Eagle Lightweight GT

Giving an iconic Jaguar a new lease of life

No, this isn’t one of the fabled 12 Lightweight E-types built from 1963 to challenge the Ferrari 250GTOs.

It’s not a ‘mere’ copy, either. It’s an Eagle – and if you’ve had any interest in Jaguars at all over the past 30-odd years, you’ll probably know that Eagle makes the best E-types, adding clever re-engineering to thorough restoration for a subtle transformation to every aspect of a standard model. The 49th full Eagle E-type was approaching completion as this article was being prepared to run in Magneto magazine.

This car, Eagle’s new Lightweight GT, is not one of those ‘subtle transformations’. It’s an homage to the original Lightweight, but it’s a road car, a supercar GT that can be driven (fast) all day long in complete comfort. It joins three previous Eagle special editions: the Speedster, the Low Drag GT and the Spyder GT.

Based on a Series 1 E-type, it’s been stripped down and every panel replaced in modern grades of lightweight aluminium. The shape is an homage to the first Lightweight but the sills are deeper, giving more strength and allowing lower seating.
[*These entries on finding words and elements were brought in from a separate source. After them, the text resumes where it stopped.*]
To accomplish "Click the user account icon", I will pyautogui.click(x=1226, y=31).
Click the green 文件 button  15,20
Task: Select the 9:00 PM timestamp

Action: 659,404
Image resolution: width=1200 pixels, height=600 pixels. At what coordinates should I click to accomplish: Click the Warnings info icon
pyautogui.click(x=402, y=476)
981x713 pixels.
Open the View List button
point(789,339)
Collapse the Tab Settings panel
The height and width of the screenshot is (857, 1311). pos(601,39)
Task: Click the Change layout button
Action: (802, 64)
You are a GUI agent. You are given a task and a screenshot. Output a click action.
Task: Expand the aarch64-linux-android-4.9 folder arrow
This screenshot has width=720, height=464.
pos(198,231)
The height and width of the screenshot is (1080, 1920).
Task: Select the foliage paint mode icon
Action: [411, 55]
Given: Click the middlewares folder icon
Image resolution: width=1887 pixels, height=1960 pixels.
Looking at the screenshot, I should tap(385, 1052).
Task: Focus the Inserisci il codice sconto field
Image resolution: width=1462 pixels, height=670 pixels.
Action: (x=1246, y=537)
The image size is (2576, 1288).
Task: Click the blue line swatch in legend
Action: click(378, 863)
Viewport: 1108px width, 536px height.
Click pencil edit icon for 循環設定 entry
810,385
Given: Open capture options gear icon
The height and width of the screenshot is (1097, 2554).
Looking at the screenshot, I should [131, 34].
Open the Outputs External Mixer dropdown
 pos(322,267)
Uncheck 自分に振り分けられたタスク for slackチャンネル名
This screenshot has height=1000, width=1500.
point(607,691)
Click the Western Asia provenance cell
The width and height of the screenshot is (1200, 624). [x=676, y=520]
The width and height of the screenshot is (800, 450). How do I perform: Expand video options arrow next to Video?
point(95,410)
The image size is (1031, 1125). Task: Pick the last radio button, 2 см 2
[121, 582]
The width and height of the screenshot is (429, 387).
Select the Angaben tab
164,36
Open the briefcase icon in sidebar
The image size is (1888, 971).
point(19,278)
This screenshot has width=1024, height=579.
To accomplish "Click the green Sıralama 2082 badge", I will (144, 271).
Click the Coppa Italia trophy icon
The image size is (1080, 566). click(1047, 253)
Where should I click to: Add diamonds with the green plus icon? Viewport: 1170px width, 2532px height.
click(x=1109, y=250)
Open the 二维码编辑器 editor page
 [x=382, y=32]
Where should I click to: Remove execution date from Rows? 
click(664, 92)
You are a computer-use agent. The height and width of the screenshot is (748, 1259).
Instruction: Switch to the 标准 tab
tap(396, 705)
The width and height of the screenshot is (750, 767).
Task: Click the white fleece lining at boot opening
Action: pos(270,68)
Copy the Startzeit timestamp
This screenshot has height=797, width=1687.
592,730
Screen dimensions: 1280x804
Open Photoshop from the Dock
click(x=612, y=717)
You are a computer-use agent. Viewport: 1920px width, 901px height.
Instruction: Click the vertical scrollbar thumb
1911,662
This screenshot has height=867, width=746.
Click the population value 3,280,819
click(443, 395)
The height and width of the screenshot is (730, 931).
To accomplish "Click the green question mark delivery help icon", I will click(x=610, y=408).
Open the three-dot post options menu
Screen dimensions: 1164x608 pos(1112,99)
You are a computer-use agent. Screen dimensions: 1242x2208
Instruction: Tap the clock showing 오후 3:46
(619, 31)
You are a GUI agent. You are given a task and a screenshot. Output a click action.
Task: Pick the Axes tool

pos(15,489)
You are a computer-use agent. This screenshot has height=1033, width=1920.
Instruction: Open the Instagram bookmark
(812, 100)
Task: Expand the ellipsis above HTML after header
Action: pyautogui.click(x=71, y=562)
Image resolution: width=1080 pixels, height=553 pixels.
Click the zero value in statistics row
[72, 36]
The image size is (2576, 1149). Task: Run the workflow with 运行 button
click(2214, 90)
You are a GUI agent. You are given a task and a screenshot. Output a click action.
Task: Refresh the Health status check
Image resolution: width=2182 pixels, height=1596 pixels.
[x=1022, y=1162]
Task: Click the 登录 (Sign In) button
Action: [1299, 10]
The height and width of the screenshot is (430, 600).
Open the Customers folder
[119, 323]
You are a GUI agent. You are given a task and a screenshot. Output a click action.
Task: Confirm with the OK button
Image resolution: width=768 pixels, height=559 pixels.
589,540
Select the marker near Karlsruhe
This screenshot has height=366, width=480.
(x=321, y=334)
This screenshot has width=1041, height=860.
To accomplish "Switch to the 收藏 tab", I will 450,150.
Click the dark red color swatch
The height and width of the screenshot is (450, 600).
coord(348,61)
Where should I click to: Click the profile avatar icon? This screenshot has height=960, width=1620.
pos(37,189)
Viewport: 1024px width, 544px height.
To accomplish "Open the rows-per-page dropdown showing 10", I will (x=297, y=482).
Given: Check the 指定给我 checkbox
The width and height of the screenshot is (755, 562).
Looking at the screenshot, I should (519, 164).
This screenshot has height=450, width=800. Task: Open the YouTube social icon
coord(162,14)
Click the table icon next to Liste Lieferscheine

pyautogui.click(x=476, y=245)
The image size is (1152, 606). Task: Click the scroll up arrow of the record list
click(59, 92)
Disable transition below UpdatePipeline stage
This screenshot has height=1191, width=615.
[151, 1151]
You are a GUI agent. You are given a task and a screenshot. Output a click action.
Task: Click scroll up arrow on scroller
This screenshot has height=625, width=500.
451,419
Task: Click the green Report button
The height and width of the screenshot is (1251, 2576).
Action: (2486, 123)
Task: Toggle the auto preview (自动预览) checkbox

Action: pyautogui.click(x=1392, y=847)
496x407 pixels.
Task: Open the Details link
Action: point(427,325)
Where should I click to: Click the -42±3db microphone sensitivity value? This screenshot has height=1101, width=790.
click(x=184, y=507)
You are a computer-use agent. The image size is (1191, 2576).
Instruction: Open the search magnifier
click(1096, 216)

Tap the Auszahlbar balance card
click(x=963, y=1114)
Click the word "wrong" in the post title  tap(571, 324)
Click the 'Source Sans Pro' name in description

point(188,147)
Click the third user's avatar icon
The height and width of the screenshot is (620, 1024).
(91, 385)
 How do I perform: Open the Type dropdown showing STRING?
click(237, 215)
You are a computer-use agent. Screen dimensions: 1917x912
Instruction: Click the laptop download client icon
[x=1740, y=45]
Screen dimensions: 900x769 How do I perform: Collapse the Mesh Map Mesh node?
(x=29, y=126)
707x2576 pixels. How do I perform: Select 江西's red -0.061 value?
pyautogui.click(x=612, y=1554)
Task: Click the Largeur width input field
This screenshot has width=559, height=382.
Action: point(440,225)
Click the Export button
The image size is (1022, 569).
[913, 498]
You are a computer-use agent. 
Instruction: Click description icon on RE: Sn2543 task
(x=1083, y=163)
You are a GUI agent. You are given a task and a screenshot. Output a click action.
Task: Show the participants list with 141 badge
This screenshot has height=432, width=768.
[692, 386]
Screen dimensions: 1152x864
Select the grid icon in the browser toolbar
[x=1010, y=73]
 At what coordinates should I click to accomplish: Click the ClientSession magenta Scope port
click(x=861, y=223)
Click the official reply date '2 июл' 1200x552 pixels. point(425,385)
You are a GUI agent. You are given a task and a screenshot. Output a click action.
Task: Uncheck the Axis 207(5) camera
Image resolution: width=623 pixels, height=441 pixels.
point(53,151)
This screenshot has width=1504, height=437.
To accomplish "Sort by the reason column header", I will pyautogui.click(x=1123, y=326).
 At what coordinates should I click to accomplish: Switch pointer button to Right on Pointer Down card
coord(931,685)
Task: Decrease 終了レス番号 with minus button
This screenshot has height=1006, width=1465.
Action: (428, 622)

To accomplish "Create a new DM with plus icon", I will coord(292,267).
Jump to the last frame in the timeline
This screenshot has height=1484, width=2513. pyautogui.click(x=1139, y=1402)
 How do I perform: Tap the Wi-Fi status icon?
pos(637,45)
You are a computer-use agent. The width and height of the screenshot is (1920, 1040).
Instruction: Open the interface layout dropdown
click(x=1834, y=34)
Meanwhile, its steeper screen rakes boost aerodynamics, and the arches have been enlarged to accommodate 16in peg-drive magnesium-alloy rims.

It looks absolutely right, and once inside you’re immediately struck by the quality of the fittings and the sheer roominess – the latter due to clever changes to the floorpans, pedal mounts and rear bulkhead. It’s unmistakably E-type, with the toggle switches, alloy centre panel and black dash, but it’s enhanced by Eagle’s specially developed seats, curved console swoop and gorgeous quilted headlining. Despite that long bonnet an E-type isn’t a big car, yet the Lightweight GT isn’t at all cramped.

Every Eagle E-type is built to customer specifications, and this first Lightweight GT has had all the boxes ticked, starting with the firm’s 380bhp 4.7-litre all-alloy version of the XK six-cylinder. Although fuel injection is available, this is such a well developed engine that it runs beautifully on triple SU carburettors (I know – I’ve tried them on an Eagle Speedster), or on triple sidedraught Webers should the customer require the wide-angle, big-valve cylinder head – which this one absolutely did.

They also specced the rortiest exhaust option. You certainly know about it when the Lightweight GT fires up, although it never sounds uncomfortably loud. The engine is incredibly tractable from low down, but there’s a distinct powerband from around 3500rpm when the car just takes off. It all sounds deliciously raw.

The newcomer gets away with the peaky engine because the total weight is just 1017kg (2242lb), which is 300kg (660lb) lighter than a stock S1 coupé. Why not sub-1000kg? Because that would mean doing without the neat Eagle air-con unit or the soundproofing. And actually that weight reduction is phenomenal. It’s thanks to the alloy body, of course, but also the magnesium-alloy used for the case of Eagle’s five-speed gearbox, plus the bellhousing, diff case, sump and rear hub carriers.

The exhaust manifold is Inconel and the system titanium, and the set-up is uncannily light as well as sounding out of this world. There are countless more weight-reduction examples, right down to specially made alloy wheel spinners.

You can really feel the difference, not just in the performance but in the handling and steering response, too. Jaguar developed the E-type to work with crossply tyres, and remarkably it never changed the geometry of road cars for the radials that followed. Eagle’s years of development have perfected the ride and handling, favouring bespoke adjustable Öhlins dampers; the car’s reduced weight means they can be left relatively supple while still giving sharp, precise handling. The steering is light and the E-type reacts to inputs like a much smaller sports car.

More than 8000 hours go into the build of a Lightweight GT, and the materials used are the best of the best. This means you’re looking at well over half a million to buy one – but it’s the best E-type we’ve ever known.